Wednesday, July 20, 2011

Possessed women in Morzine, France

Between 1857 and 1870, in Morzine, France, a couple of miles away from my Alpine hometown, dozens of women fell victims of seizures, hallucinations, and mass hysteria. All claimed they were possessed by the devil. In these days, Morzine was totally isolated community from modernity and abjectly poor. My parents have told me at length about that story and even in the 1960s, continued to be terrorized by these stories of witchcraft, which did not fail to affect my young imagination.

It's only this summer that I took the time to read a number of books on this subject that a young lady from my hometown valley was gracious enough to pass along to me. Having spent a quarter of a century next to Morzine in a culture deeply influenced by the Catholic religion and widespread beliefs in witchcraft, until the middle of last century, I can appreciate all the trauma caused by these extraordinary events and I'm even surprised that this crisis could be solved by imposing modern scientific reasoning over popular superstition at a time when the science of psychology was still in its infancy.

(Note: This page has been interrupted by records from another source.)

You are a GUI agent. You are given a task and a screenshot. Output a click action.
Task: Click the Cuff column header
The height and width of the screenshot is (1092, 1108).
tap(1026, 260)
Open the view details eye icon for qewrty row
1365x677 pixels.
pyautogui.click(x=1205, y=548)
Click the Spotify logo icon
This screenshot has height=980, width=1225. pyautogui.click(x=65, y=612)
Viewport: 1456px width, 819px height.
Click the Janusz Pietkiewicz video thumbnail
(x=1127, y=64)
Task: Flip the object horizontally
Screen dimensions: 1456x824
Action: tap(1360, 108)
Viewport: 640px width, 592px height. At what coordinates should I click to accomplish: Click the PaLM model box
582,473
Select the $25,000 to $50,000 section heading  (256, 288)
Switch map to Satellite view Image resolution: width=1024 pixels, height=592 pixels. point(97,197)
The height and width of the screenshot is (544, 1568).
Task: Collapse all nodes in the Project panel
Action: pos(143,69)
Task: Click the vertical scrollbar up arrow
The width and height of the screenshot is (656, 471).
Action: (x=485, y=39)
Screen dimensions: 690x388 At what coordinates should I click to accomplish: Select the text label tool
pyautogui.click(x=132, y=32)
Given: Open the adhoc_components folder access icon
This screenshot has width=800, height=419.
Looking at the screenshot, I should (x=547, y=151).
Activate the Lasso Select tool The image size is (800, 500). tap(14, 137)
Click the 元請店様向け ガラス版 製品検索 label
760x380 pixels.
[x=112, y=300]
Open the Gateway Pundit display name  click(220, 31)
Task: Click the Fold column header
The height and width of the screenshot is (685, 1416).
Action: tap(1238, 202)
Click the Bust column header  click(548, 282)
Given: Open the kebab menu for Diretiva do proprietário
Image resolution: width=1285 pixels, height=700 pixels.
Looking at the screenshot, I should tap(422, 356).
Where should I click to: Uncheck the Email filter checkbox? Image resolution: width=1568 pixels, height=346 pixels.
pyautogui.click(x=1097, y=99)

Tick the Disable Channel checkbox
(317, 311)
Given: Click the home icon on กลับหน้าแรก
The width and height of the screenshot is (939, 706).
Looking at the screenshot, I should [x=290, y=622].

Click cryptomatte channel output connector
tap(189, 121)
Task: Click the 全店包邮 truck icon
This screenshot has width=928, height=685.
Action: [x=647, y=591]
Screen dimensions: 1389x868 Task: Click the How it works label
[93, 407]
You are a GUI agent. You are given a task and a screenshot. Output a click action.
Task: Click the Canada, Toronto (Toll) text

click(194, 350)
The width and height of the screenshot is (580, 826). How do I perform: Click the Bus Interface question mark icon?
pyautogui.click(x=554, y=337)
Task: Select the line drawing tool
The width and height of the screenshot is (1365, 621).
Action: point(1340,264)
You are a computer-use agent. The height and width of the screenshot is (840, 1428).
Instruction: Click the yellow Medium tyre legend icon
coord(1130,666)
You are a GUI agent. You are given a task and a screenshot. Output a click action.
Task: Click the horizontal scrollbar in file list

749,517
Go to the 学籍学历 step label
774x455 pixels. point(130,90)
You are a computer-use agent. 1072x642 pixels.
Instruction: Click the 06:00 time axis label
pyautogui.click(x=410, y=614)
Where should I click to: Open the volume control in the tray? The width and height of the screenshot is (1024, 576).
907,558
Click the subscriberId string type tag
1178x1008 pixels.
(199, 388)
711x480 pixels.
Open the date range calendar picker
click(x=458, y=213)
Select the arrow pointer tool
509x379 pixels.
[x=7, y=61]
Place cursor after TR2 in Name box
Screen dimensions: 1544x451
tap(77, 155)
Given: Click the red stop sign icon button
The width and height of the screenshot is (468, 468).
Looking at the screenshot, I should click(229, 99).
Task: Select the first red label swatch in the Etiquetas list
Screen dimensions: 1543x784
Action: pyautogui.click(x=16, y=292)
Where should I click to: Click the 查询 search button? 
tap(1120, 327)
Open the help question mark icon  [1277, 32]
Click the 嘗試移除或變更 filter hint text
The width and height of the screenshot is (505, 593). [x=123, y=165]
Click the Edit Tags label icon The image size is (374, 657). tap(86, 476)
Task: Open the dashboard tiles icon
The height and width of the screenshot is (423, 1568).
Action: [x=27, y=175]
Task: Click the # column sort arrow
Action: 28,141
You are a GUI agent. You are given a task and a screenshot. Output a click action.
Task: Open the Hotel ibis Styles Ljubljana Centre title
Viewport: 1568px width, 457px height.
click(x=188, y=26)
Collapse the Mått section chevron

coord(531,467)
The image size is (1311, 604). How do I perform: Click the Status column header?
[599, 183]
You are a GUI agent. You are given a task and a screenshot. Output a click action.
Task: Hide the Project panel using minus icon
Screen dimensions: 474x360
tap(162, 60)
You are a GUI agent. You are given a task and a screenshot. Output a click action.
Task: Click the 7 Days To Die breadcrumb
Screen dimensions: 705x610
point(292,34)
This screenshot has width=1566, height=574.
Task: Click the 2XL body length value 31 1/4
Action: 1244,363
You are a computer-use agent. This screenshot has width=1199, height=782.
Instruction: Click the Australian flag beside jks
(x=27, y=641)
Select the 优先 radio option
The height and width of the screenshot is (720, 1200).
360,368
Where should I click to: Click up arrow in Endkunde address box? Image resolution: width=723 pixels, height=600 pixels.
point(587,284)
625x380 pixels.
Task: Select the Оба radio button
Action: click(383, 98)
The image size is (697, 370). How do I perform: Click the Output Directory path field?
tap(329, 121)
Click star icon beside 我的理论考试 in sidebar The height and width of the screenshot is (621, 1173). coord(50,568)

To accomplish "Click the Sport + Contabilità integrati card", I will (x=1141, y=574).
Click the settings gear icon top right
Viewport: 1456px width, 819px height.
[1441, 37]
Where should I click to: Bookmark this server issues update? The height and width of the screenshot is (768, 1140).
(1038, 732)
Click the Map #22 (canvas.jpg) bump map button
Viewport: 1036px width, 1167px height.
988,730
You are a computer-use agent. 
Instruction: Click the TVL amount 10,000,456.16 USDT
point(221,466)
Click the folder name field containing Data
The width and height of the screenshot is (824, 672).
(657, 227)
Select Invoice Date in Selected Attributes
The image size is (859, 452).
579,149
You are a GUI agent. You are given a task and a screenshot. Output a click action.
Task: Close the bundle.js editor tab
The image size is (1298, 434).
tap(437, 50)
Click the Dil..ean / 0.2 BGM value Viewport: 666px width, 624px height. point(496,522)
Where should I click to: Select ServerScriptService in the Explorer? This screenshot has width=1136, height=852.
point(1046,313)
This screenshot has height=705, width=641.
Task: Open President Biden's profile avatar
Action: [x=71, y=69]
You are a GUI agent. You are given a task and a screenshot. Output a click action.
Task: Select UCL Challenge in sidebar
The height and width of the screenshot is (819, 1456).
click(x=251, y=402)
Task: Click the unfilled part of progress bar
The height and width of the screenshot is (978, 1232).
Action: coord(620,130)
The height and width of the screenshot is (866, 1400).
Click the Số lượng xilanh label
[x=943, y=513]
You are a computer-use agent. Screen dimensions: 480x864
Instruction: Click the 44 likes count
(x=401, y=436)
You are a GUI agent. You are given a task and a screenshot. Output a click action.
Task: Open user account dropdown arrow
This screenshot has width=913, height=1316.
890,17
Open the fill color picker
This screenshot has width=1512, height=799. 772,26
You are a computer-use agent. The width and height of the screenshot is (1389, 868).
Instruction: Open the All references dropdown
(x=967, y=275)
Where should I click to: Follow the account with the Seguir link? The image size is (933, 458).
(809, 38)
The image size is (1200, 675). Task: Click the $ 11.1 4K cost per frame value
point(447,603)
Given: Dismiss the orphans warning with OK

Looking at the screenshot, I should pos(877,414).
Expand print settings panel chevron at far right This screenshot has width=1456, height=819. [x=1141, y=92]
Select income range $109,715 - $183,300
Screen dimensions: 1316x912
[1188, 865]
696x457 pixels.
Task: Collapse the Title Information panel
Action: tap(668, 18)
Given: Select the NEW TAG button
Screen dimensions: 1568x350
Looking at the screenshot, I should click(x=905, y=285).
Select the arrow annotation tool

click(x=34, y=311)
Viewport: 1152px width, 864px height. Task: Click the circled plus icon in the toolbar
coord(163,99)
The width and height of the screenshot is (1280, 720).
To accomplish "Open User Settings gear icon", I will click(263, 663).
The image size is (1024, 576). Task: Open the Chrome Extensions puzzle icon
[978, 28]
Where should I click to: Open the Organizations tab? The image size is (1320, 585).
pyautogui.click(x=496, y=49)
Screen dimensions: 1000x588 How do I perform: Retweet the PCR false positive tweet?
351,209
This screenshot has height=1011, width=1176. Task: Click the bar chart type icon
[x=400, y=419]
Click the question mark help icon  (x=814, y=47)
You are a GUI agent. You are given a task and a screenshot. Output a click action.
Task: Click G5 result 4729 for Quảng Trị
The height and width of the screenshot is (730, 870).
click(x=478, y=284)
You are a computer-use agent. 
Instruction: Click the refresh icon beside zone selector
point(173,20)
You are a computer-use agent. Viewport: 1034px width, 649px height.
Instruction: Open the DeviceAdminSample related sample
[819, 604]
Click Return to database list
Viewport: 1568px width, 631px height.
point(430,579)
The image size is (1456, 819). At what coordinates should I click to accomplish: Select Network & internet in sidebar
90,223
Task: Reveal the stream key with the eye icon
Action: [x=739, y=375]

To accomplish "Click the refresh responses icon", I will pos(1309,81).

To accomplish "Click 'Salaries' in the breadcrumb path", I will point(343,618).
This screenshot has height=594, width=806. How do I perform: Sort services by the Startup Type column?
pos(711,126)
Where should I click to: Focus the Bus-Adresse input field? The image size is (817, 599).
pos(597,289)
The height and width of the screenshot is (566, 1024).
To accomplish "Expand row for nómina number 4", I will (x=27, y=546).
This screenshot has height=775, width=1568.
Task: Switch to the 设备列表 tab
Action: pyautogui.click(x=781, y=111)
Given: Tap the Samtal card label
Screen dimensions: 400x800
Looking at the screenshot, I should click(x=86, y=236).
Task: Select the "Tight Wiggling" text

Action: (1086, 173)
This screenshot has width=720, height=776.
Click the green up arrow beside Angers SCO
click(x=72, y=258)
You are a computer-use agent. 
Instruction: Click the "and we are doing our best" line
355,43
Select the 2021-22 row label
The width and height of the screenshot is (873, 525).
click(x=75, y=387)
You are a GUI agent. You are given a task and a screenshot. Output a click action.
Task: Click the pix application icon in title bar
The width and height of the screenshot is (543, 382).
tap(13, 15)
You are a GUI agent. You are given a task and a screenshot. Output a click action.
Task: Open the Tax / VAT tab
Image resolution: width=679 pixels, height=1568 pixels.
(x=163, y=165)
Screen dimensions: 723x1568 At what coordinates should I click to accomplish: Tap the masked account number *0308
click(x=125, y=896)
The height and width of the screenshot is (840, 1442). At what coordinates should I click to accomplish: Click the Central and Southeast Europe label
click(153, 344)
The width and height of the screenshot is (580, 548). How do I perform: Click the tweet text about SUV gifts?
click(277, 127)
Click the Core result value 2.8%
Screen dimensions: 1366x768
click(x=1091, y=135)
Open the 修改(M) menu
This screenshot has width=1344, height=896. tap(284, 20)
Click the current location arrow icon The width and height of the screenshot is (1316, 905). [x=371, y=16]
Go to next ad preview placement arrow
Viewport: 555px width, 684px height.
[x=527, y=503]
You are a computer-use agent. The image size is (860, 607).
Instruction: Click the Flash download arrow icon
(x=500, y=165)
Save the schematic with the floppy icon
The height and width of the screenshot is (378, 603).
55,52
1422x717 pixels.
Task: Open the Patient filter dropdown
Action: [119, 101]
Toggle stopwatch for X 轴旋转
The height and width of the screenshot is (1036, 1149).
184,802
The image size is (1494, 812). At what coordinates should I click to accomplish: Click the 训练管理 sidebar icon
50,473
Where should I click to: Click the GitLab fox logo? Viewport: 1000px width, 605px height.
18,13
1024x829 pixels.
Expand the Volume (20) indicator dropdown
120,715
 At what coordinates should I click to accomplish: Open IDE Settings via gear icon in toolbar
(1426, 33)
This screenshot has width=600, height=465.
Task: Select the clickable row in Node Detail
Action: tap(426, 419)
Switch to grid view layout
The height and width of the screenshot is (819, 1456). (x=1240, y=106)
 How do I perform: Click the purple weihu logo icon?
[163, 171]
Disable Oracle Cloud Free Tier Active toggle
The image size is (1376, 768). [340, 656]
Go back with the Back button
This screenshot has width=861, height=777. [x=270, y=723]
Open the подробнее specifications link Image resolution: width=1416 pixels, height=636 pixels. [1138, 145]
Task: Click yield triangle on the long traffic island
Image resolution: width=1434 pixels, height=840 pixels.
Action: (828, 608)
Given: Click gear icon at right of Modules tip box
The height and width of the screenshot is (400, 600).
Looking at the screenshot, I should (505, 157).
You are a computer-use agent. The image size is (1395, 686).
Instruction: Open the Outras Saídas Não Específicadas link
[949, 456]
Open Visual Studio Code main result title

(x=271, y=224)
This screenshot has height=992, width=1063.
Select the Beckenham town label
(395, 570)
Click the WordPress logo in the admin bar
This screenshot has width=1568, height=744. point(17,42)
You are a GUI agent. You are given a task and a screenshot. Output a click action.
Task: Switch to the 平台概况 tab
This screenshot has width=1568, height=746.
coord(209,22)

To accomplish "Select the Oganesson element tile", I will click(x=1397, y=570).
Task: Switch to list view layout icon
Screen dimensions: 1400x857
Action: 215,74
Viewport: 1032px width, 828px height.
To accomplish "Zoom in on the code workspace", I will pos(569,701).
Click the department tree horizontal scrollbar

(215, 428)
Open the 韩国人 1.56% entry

I am also pleased to see how France – that had recently become a secular country – was, over 150 years ago, much more advanced than some of our American states are today in sorting out irrational faith-based beliefs and scientific knowledge. I came to the conclusion that some significant Morzine public servants had shown exceptional courage, both in terms of their intellectual independence and physical resistance in standing up against continued attacks and irrational pressures.